Design and Synthesis of N ‐Substituted Indazole‐3‐Carboxamides as Poly(ADP‐ribose)polymerase‐1 (PARP‐1) Inhibitors †

A group of novel N ‐1‐substituted indazole‐3‐carboxamide derivatives were synthesized and evaluated as inhibitors of poly(ADP‐ribose)polymerase‐1 (PARP‐1).
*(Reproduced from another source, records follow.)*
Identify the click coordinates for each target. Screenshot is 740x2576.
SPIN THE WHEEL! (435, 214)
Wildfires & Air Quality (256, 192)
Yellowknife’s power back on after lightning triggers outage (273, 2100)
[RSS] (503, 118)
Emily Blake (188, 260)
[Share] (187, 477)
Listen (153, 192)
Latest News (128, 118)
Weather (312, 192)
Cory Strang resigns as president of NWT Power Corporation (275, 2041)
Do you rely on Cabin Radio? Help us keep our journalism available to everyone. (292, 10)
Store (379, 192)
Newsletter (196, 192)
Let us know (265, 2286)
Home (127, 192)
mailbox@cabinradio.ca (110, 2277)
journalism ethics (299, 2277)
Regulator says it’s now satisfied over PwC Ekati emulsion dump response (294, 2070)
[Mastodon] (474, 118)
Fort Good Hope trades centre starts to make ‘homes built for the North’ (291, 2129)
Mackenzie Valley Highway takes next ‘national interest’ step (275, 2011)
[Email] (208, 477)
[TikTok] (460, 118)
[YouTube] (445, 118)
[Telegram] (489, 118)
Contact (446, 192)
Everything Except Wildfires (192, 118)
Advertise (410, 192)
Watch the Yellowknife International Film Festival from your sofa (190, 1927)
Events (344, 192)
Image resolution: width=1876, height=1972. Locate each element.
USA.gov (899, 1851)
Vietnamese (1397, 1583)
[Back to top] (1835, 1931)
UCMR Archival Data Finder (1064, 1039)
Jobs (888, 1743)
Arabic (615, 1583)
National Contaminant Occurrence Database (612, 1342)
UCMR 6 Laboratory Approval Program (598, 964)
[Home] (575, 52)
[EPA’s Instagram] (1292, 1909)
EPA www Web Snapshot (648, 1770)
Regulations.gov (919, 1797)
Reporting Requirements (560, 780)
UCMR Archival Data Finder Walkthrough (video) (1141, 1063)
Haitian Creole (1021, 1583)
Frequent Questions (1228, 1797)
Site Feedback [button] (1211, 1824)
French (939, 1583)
A structure‐based design strategy was applied to a weakly active unsubstituted 1 H ‐indazole‐3‐carboxamide 2 , by introducing a three carbon linker between 1 H ‐indazole‐3‐carboxamide and different heterocycles, and led to compounds 4 [1‐(3‐(piperidine‐1‐yl)propyl)‐1 H ‐indazole‐3‐carboxamide, IC 50  = 36 μ m ] and 5 [1‐(3‐(2,3‐dioxoindolin‐1‐yl)propyl)‐1 H ‐indazole‐3‐carboxamide, IC 50  = 6.8 μ m ]. Compound 5 was evaluated in rats for its protective action against diabetes induced by a treatment with streptozotocin, a known diabetogenic agent. In addition to preserving the ability of the pancreas to secrete insulin, compound 5 was also able to attenuate the ensuing hyperglycemic response to a significant extent.